Originally published on July 8, 2015
“What do you mean that you don’t like rap music?”
He sounds truly amazed at my statement.
I, on the other hand, am getting more and more annoyed with his small talk.
My friend’s neighbour is leaning on the frame of his door chatting me up because he has nothing better to do. I’m on my knees, trying to fix the lock on my friend’s door. It’s really hot, sweat is pouring down my back and the booming base of rap music blaring from the building next door is getting on my last nerve.
“Yup, that’s what I said. I don’t like rap music.”
My hand slips as I try to keep the lock balanced in place and everything, including my screwdriver, crashes to the floor.
“How can you not like rap? Have you looked at yourself in the mirror?”
I stop mid-reach to the items that had fallen.
Now, I can’t help myself and I look at him. I wipe the sweat from above my lip with my less-than clean hand.
Did he seriously just say that to me?
“What do you mean?” I need him to clarify before I decide what next to say.
“You’re Black and you don’t like rap? That’s pretty weird. Most Black people like rap.”
I feel my face getting hot and it’s not from the heat of the beautiful summer day. I see this conversation going in a number of different directions, most of them not good. And getting angry is at the top of my short list of options since I’m not in the greatest of moods.

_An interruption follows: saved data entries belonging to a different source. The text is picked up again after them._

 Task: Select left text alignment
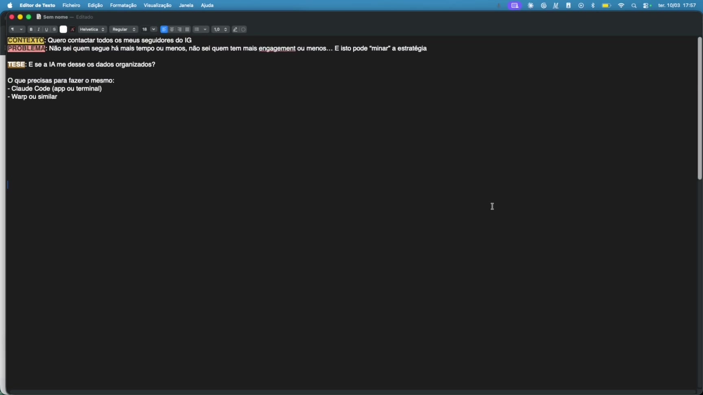point(164,29)
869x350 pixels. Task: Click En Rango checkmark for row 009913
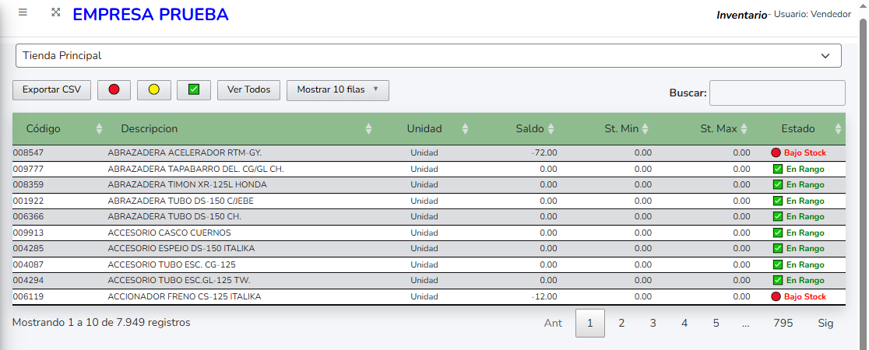[778, 233]
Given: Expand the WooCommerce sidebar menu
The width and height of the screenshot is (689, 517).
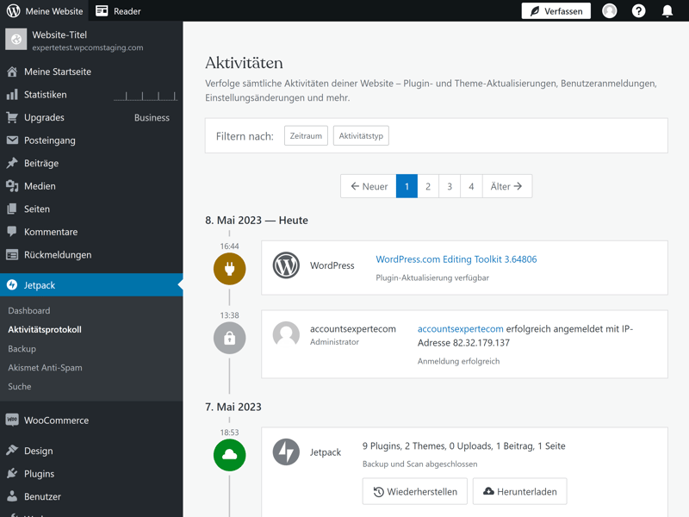Looking at the screenshot, I should click(56, 420).
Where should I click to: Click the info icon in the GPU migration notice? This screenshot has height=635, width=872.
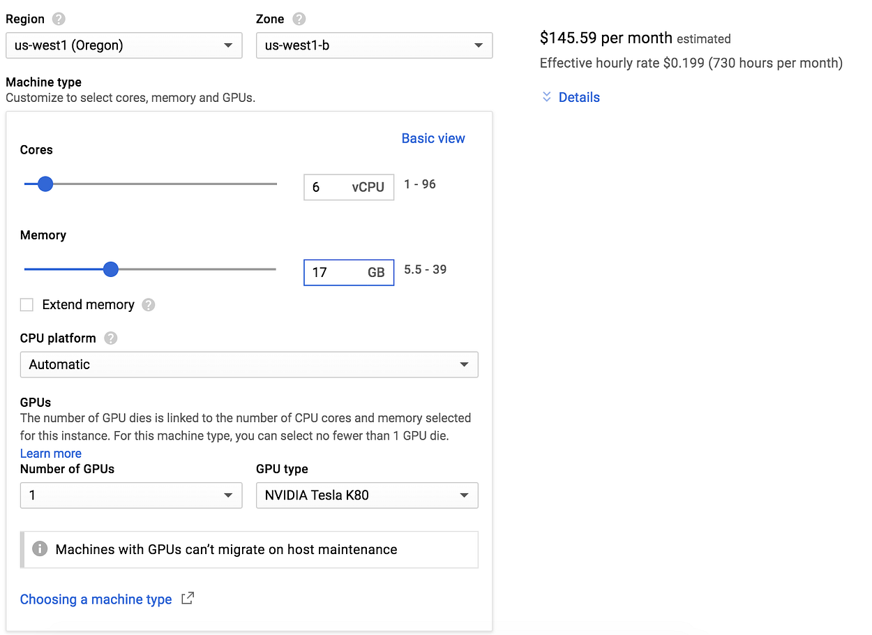point(40,549)
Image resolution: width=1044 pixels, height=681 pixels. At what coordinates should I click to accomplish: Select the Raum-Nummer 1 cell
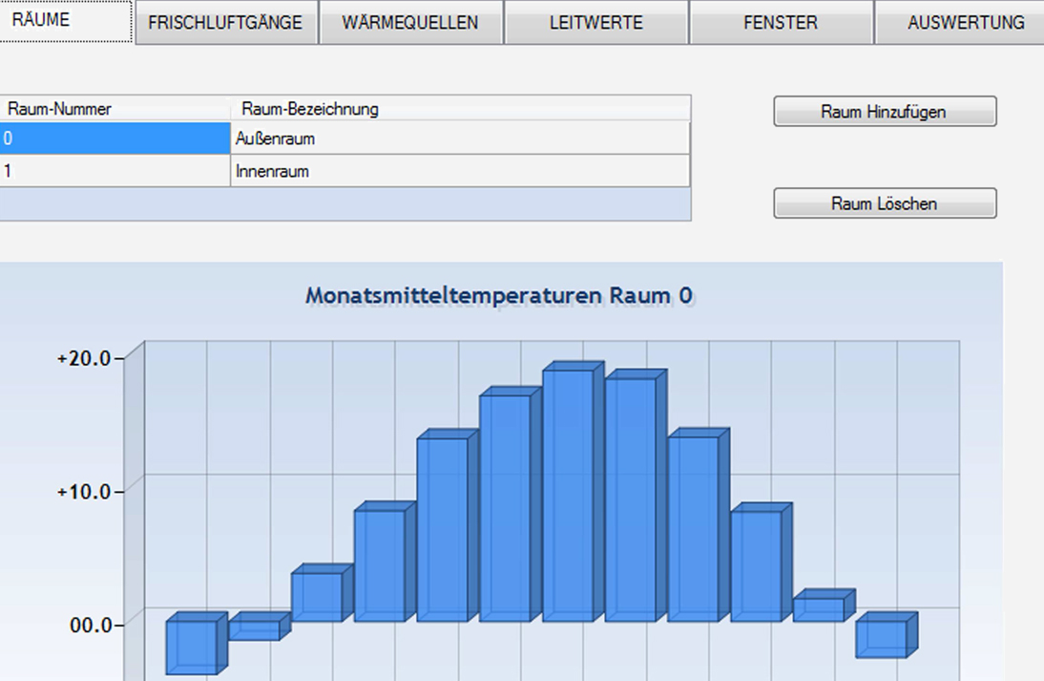115,172
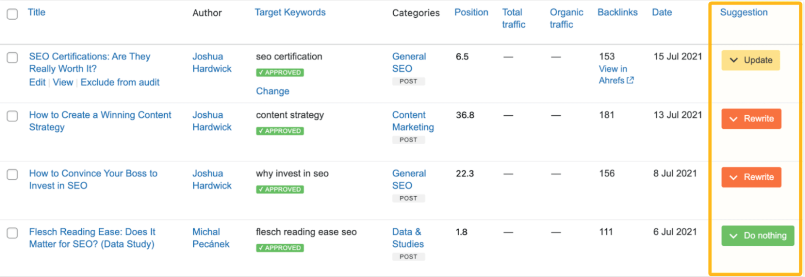805x277 pixels.
Task: Sort posts by the Date column header
Action: (x=662, y=12)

But in looking at him, I can see that he genuinely believes what he is saying and isn’t being mean. And he isn’t trying to be stupid.
Well, at least not on purpose.
What is more surprising to me is that we are the same age and that he has such old-style stereotypical thinking. Then again, there is no age limit on the type of stereotypes a person can hold.

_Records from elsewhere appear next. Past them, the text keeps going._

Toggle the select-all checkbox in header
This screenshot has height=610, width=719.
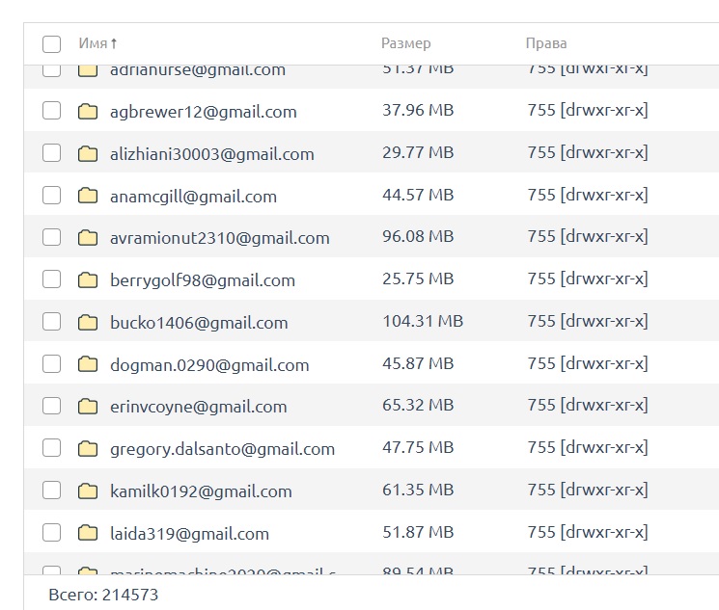(51, 43)
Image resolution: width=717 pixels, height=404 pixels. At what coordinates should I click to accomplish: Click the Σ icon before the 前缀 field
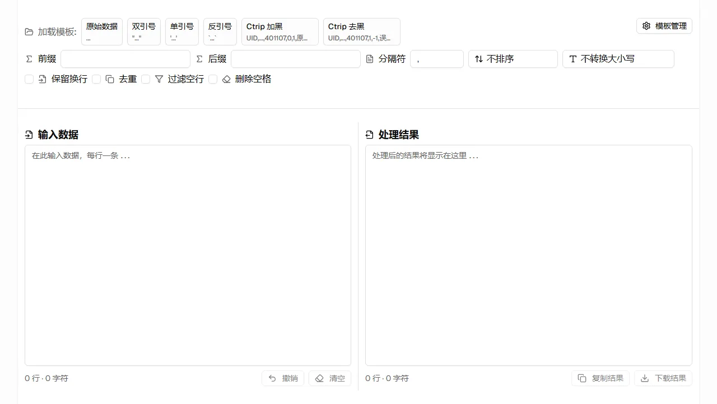[x=29, y=58]
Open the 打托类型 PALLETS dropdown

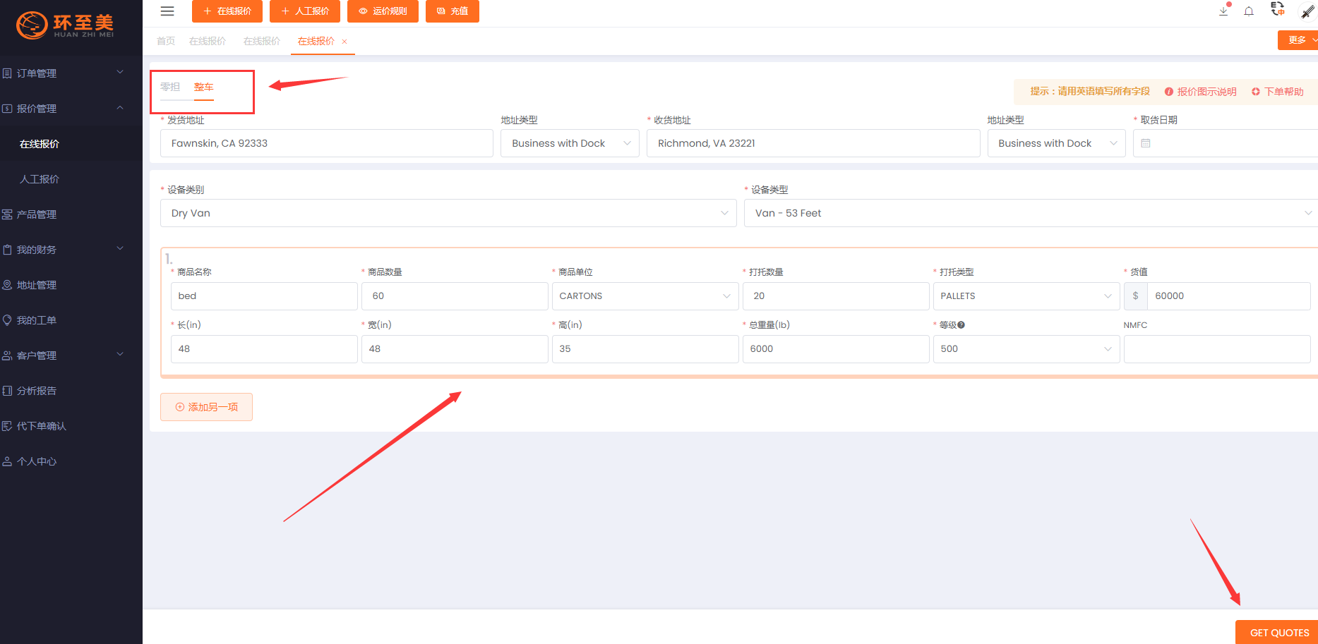[1026, 296]
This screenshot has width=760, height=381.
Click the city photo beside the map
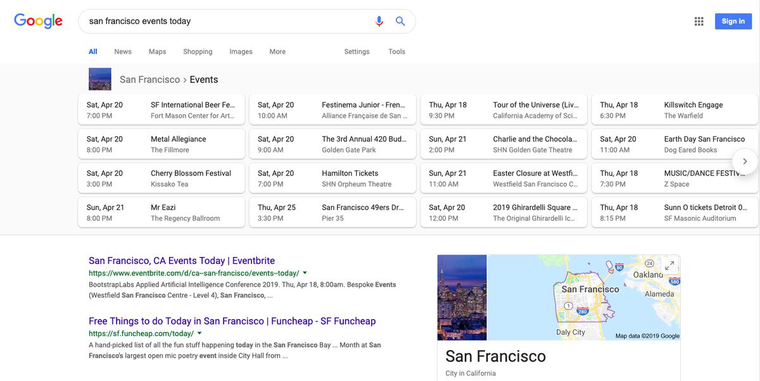pyautogui.click(x=461, y=297)
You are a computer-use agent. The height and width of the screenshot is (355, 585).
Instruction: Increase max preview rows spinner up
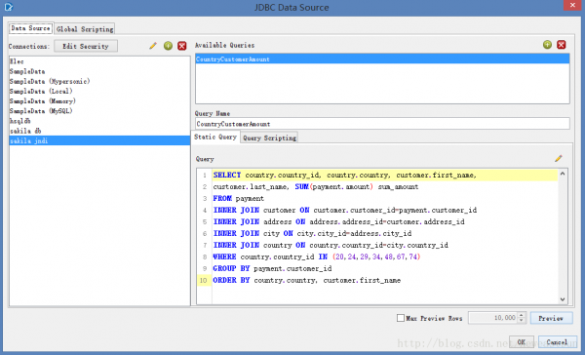pos(522,315)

I choose to go a softer route, especially since his kids are home. I’d heard from my friend that his kids are so constantly confined to his apartment that the noone realized that children lived in the small building.
I pick up my screwdriver, determined to get the lock fixed so that I can escape the conversation. I put my focus back on the task at hand and talk as I do.
“Well, then I guess that I’m not most Black people. How many White friends do you have?”
“Uh, I don’t know. Lots.”
“Ok and out of all those White friends, how many of them like rap music?”
“Oh, lots of them do. But I personally hate it.”
“And how many Black friends do you have?”
He hesitates before answering. I can tell that he is not trying to stall with his answer, he’s just trying to count the number out in his head.
“I’d say 2 or 3.”
“Do they all like rap?”
I try to remind myself that we all come from different backgrounds and experiences. The last thing I want to do is make him feel stupid. And I’m not interested in schooling anyone today so I choose my words carefully and decide to make a light joke out of it.
“In your circle, it sounds like your White friends like rap music more than your Black friends. So it sounds to me like you should be the one looking in the mirror.”
He cocks his head to one side, contemplating what I just said.
“That’s funny. You may be right.”
He seems to have caught the undercurrent of my message – if you are going to generalize, at least do it based on your own personal experience.
We hear a loud crash from inside his apartment and then crying. He turns to head inside.
But just before he closes his door, he turns to me.
“Are you sure that you don’t like rap music?”
It takes all my energy to mask my frustration.